Review by Jack Foley
IN MANY ways Peter Cattaneo’s The Rocker feels like a cover version of other, better movies. But for an energetic performance from Rainn Wilson, it may not have been an experience worth sampling.
Wilson plays failed drummer Robert “Fish” Fishman, a passionate drummer whose path to fame and fortune is seemingly ended when he gets unceremoniously kicked out of his eighties band, Vesuvius. An unlikely second chance comes in the form of his nephew’s high school band, ADD, which needs a new drummer. But while “Fish” embraces the opportunity whole-heartedly, his reckless enthusiasm threatens to sabotage things all over again.
Wilson, who is previously best-known to fans of the American version of The Office, makes for an endearing lead presence, even though a lot of his performance seems “borrowed” from Jack Black in the far-superior School of Rock.
He throws himself about (almost literally) with carefree abandon, but just about manages to keep “Fish” worth rooting for, no matter how wild (or naked and sweaty) his actions become.
It helps, too, that he’s given good support by the likes of Josh Gad, as his awkward nephew, and Christina Applegate, as a mother who gradually comes to respect “Fish” in spite of her own misgivings about him. Wilson and Applegate actually get to share a couple of genuinely charming moments.
Less successful is Teddy Geiger, as the band’s lead singer, Curtis, who seems charisma-free in the scenes that don’t involve him singing.
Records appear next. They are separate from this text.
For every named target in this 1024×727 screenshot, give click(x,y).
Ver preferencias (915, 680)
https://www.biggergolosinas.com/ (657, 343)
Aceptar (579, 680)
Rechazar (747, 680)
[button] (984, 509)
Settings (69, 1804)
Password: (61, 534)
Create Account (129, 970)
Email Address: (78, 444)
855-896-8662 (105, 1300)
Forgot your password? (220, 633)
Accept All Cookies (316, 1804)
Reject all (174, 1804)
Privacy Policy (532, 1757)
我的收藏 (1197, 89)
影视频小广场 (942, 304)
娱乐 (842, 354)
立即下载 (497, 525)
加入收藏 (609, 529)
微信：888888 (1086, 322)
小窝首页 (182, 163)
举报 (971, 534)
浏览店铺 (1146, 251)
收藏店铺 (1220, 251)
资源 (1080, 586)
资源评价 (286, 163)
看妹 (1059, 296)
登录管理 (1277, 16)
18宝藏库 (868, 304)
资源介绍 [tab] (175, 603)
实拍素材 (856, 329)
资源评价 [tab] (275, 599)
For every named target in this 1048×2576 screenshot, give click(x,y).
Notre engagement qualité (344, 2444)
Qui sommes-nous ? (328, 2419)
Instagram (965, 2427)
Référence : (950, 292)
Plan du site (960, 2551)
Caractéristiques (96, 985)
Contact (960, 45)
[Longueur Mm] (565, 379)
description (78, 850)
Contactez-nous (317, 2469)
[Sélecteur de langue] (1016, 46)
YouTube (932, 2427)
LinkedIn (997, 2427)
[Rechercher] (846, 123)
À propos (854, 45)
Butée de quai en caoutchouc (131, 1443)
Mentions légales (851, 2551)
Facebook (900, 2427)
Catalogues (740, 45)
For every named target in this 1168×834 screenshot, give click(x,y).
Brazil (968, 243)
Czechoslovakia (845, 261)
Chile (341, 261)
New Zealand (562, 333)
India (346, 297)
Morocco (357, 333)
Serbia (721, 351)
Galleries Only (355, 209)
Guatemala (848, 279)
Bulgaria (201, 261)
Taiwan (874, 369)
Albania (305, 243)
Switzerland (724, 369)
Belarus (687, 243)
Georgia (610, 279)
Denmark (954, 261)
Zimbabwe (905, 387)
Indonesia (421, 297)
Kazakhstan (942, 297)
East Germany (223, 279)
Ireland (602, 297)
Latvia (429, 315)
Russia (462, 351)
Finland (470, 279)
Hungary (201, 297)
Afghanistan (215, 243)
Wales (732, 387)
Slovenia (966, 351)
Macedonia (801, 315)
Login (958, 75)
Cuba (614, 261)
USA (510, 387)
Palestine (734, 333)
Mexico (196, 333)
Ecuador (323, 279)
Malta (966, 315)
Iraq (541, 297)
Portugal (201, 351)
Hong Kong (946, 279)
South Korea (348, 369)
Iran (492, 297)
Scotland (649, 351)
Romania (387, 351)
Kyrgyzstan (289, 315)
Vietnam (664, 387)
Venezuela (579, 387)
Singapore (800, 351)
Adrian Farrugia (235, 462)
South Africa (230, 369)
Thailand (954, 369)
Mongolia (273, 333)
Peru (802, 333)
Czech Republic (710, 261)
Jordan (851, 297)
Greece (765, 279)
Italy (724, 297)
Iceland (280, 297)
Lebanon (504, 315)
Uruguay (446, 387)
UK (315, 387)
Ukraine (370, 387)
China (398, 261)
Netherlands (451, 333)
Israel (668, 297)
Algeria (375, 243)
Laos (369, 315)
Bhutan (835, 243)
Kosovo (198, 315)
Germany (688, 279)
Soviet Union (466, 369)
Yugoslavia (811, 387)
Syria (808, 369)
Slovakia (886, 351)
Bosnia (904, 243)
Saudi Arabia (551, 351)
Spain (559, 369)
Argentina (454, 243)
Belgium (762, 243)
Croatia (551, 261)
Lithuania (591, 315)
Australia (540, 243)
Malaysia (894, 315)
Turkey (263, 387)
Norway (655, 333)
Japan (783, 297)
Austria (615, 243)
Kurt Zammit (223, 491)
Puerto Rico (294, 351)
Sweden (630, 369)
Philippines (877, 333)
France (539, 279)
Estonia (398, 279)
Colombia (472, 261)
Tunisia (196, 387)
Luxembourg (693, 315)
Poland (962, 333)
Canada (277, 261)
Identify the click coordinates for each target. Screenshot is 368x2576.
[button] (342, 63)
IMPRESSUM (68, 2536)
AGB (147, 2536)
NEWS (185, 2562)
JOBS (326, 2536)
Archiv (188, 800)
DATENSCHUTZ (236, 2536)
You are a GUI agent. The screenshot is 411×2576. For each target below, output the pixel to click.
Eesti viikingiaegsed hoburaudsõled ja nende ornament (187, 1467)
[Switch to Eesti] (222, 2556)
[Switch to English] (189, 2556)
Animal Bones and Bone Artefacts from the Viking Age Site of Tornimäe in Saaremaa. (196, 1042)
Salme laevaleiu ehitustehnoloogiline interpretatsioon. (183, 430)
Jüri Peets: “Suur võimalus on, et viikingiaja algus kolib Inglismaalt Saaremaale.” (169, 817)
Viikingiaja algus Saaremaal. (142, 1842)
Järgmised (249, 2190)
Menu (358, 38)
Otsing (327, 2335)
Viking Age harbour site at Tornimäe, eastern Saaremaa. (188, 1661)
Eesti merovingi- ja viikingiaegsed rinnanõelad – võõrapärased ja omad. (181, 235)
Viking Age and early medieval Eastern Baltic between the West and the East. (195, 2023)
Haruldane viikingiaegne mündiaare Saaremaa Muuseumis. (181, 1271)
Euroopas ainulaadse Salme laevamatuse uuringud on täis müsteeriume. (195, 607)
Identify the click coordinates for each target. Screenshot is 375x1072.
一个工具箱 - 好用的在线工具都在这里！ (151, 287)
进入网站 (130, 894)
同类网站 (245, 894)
Cattaneo, who has still to realise the potential he displayed in The Full Monty, does succeed in delivering a couple of laugh-out-loud moments, usually involving physical comedy, but his film is never as funny as it should have been, suffers from an uneven tone (especially early on during some strangely super-human episodes) and is a little too reliant on formulaic devices.
And just about everyone could have benefited from a little more imagination and consistency in the screenplay, which would surely have enabled The Rocker to become a bigger hit.